Inactivation of Patched1 in the Mouse Limb Has Novel Inhibitory Effects on the Chondrogenic Program

The bones of the vertebrate limb form by the process of endochondral ossification, whereby limb mesenchyme condenses to form an intermediate cartilage scaffold that is then replaced by bone. Although Indian hedgehog (IHH) is known to control hypertophic differentiation of chondrocytes during this process, the role of hedgehog signaling in the earlier stages of chondrogenesis is less clear. We have conditionally inactivated the hedgehog receptor Ptc1 in undifferentiated limb mesenchyme of the mouse limb using Prx1-Cre, thus inducing constitutively active ligand-independent hedgehog signaling. In addition to major patterning defects, we observed a marked disruption to the cartilage elements in the limbs of Prx1-Cre:Ptc1^c/c embryos. Using an in vitro micromass culture system we show that this defect lies downstream of mesenchymal cell condensation and likely upstream of chondrocyte differentiation.
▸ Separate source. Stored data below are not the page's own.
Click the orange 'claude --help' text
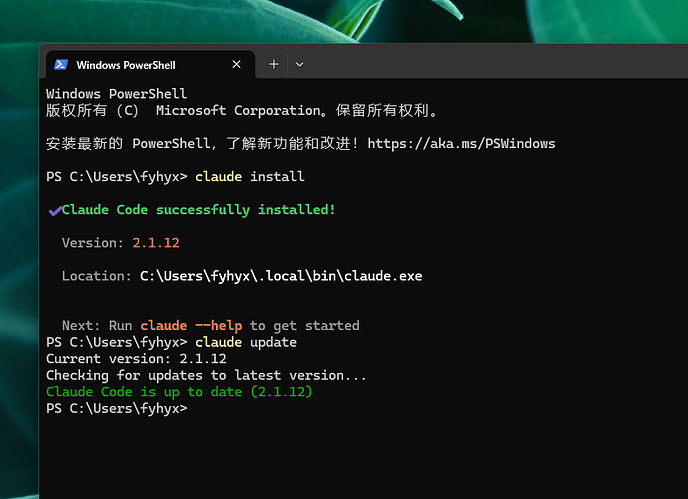The image size is (688, 499). (x=191, y=325)
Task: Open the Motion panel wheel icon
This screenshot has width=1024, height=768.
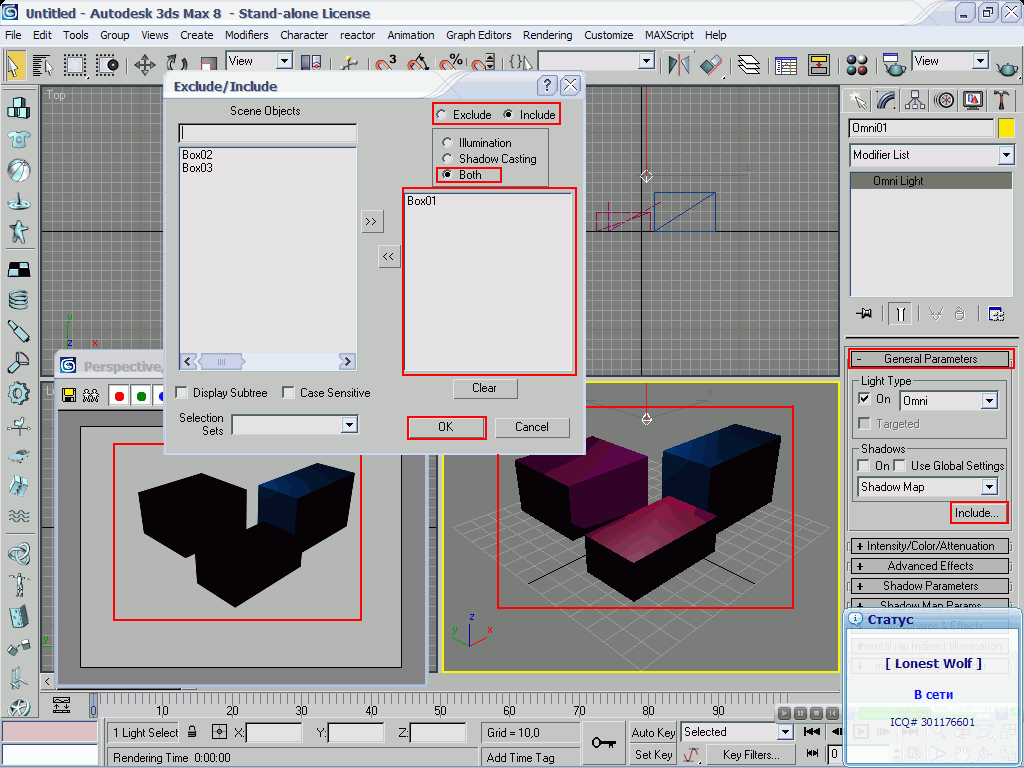Action: pyautogui.click(x=943, y=100)
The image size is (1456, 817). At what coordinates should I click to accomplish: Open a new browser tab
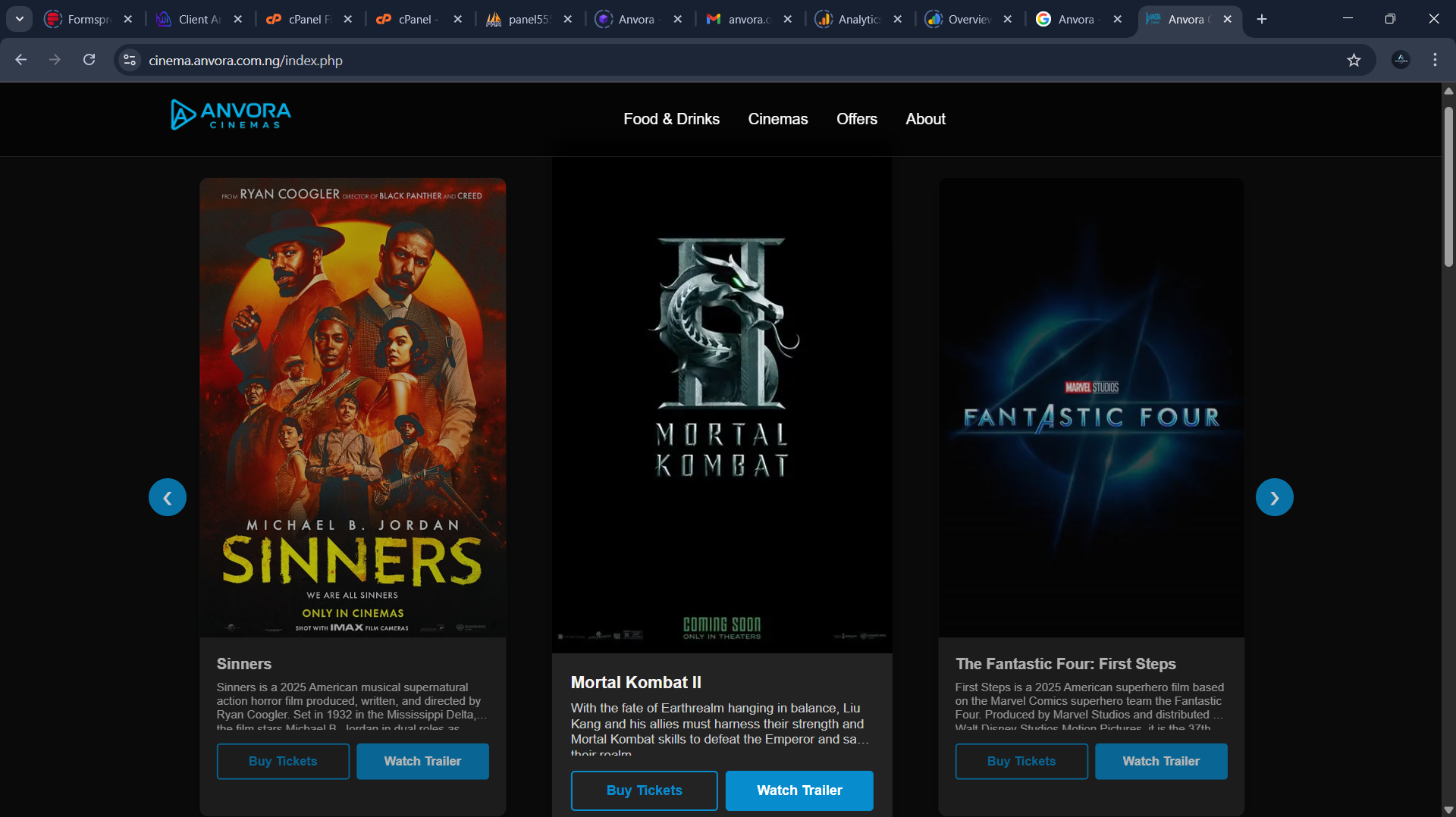click(x=1262, y=19)
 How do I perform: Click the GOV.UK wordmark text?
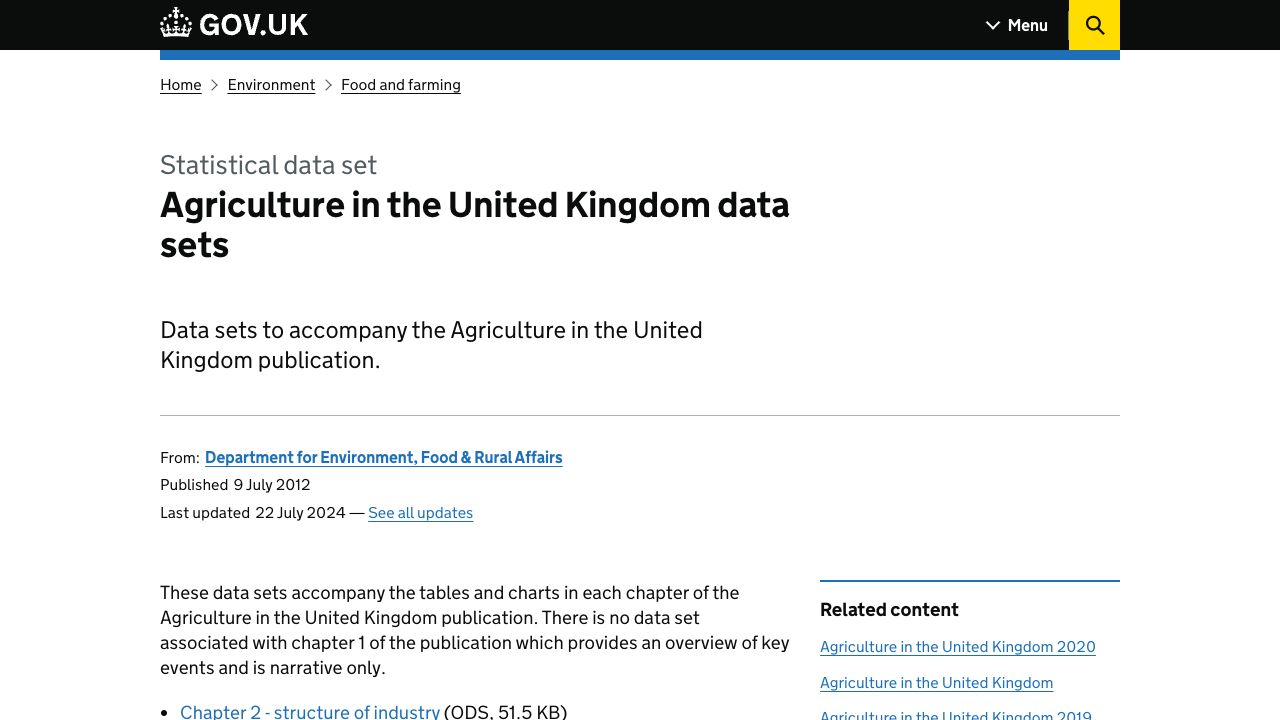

Despite early increases in levels of chondrogenic genes, soon after mesenchymal condensation the stromal layer of Prx1-Cre:Ptc1^c/c-derived micromass cultures is characterized by a loss of cell integrity, which is associated with increased cell death and a striking decrease in Alcian blue staining cartilage nodules. Furthermore, inhibition of the hedgehog pathway activation using cyclopamine was sufficient to essentially overcome this chondrogenic defect in both micromass and ex vivo explant assays of Prx1-Cre:Ptc1^c/c limbs. These data demonstrate for the first time the inhibitory effect of cell autonomously activated hedgehog signaling on chondrogenesis, and stress the importance of PTC1 in maintaining strict control of signaling levels during this phase of skeletal development.     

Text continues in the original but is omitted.